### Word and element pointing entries
= = = = =
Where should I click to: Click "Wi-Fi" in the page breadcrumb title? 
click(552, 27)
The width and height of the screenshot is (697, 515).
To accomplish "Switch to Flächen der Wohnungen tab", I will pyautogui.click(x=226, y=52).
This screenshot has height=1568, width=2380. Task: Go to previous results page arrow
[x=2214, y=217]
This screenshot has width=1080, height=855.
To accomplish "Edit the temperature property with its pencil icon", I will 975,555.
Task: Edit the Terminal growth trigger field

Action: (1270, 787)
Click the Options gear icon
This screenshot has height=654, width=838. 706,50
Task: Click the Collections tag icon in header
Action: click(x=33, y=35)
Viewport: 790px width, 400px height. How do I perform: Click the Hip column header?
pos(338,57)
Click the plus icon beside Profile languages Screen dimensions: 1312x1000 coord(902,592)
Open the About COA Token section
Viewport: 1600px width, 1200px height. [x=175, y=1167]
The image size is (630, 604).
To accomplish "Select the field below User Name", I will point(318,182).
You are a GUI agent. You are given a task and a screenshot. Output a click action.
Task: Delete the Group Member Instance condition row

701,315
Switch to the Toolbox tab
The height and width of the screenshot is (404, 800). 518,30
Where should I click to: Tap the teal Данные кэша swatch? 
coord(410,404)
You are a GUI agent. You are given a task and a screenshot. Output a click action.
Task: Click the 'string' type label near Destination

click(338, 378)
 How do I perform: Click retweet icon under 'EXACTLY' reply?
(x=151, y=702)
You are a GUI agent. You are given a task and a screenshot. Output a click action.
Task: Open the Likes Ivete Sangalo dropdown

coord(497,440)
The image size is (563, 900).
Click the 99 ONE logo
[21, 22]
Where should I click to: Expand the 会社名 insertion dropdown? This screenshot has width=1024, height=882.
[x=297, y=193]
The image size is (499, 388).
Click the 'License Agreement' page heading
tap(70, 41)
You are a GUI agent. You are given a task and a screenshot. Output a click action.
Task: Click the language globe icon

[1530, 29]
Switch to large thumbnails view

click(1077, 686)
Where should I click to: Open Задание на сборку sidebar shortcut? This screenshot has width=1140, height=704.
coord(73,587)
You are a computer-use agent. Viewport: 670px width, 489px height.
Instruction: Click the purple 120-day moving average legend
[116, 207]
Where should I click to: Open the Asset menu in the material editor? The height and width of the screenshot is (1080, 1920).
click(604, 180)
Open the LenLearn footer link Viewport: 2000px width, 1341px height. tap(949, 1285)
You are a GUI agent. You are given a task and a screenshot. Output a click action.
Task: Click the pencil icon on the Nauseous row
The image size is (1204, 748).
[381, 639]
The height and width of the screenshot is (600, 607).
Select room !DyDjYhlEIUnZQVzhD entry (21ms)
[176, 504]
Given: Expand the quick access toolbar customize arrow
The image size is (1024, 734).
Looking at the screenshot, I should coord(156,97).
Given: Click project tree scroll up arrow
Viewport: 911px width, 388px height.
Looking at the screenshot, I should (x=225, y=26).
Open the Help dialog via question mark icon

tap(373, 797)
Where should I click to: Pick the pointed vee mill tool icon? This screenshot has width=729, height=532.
= = = = =
### To be done
Which lines of the items above contain the string "Switch"? Pull out and copy each of them, treating uppercase and lowercase letters as different.

### Result of this exercise
To accomplish "Switch to Flächen der Wohnungen tab", I will pyautogui.click(x=226, y=52).
Switch to the Toolbox tab
Switch to large thumbnails view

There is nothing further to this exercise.